Github PK Tool:Github PK Tool

Documentation output

tom-doerr opened this issue · comments

Thank you so much for sharing your work including weights and making it easy to run!

What does the text output of the model mean? I'm getting the completion of my prompt in the first box and then another completion in the second box. Is the second box just the truncated completion of the first box including the prompt?

Example:

(venv) ➜  CodeGen git:(main) ✗ python3 -m jaxformer.hf.sample --model codegen-2B-mono --context "def print_in_quotes(text):" --device cpuloading parameters
loading parameters took 16.33s
loading tokenizer
loading tokenizer took 3.43s
sampling
====================================================================================================

    print('"{}"'.format(text))


def print_in_quotes_with_quotes(text):
    print("\"{}\"".format(text))


def print_in_quotes_with_quotes_and_spaces(text):
    print("\"{}\"".format(text))


def print_in_quotes_with_quotes_and_spaces_and_new_lines(text):
    print("\"{}\"".format(text))


def print_in_quotes_
====================================================================================================
def print_in_quotes(text):
    print('"{}"'.format(text))
====================================================================================================
sampling took 78.96s
done.

First "box" is the completion itself without truncation given the context.

Second "box" is the concatenation of the context and the truncated completion.

See:

print(args.context+truncation)

**Required work:**
Say whether each statement agrees with the thread on the sampling output, answering yes or no and quoting the deciding words from the thread: (a) The first box holds the completion without truncation. (b) The second box holds only the truncated completion, without the context. (c) Loading the tokenizer took 16.33 seconds.

**Raw data:**
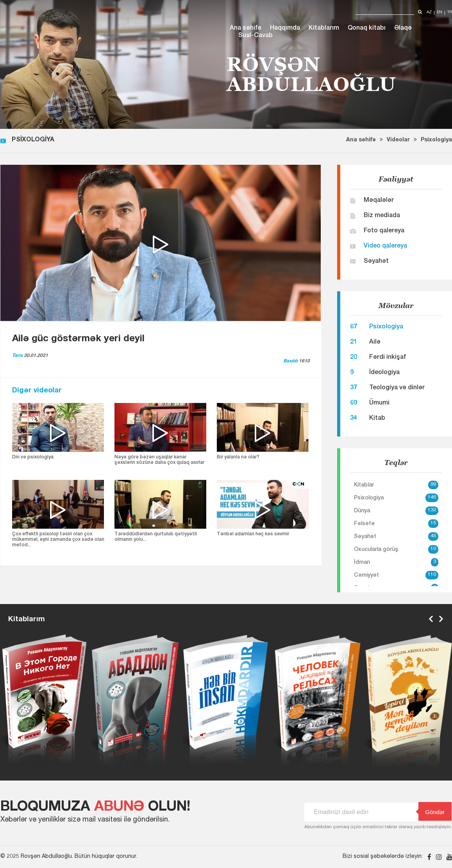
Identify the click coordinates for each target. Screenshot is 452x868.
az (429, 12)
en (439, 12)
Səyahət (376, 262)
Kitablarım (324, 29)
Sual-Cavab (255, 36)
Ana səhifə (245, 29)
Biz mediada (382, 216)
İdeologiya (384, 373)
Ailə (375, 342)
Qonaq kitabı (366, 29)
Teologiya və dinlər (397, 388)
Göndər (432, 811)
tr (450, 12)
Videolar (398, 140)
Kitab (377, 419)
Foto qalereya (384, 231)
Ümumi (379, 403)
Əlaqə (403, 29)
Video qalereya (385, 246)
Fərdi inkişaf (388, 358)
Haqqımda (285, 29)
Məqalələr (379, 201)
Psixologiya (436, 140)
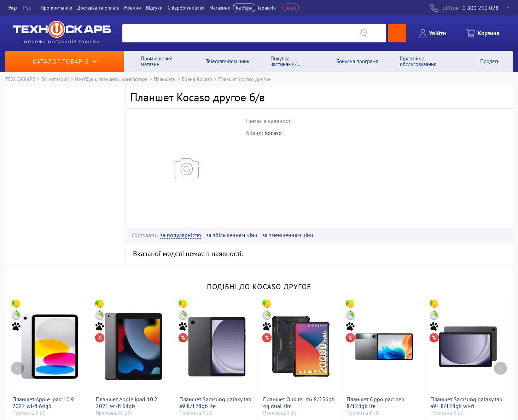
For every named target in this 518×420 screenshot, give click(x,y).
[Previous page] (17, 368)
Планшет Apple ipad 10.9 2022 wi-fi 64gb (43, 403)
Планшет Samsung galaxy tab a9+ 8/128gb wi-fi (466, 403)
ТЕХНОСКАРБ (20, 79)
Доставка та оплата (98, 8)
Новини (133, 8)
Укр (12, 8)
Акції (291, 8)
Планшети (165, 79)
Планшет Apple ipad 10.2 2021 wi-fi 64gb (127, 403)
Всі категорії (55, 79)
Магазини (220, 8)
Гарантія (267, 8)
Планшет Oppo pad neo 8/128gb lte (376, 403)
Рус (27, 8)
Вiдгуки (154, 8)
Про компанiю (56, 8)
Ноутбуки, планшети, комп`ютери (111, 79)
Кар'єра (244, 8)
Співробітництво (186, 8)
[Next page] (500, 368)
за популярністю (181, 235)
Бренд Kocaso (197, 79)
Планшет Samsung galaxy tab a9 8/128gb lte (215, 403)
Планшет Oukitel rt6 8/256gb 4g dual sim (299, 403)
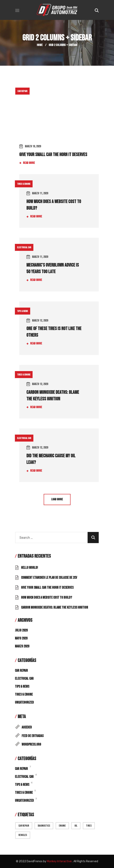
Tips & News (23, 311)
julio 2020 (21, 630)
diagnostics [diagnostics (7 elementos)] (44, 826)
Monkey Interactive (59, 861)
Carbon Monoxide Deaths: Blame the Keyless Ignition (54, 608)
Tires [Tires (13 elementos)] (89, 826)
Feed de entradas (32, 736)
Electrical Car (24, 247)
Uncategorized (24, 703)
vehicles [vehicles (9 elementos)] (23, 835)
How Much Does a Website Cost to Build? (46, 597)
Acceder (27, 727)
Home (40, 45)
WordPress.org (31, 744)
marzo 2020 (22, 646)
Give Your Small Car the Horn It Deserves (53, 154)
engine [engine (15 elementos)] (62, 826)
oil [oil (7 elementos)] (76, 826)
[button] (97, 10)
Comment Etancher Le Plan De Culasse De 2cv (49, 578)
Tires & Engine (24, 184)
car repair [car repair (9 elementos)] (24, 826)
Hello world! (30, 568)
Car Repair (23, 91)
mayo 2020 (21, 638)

==

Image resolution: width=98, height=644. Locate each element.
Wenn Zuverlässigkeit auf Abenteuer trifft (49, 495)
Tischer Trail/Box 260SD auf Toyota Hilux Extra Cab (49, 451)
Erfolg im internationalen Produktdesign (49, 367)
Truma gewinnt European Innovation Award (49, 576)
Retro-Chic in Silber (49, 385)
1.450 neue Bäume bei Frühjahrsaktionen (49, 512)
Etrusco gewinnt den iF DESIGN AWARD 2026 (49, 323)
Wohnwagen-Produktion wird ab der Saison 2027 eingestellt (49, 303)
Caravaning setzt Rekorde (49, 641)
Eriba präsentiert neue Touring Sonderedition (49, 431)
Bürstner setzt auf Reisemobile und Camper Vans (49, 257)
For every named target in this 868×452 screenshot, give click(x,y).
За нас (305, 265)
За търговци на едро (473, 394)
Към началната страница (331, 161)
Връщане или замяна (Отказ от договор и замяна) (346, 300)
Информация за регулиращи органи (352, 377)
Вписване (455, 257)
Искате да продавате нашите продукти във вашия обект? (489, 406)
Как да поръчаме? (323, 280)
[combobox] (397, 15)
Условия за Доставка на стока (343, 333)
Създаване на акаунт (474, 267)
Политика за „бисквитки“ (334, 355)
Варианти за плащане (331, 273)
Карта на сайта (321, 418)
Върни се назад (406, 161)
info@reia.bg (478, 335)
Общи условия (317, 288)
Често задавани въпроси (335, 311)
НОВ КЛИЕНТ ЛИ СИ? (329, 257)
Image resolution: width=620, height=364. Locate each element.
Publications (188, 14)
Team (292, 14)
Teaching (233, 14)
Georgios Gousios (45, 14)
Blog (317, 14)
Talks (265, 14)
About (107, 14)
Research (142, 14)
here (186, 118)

**Written reply:**
(a) Yes: "First "box" is the completion itself without truncation given the context."
(b) No: "Second "box" is the concatenation of the context and the truncated completion."
(c) No: "loading tokenizer took 3.43s"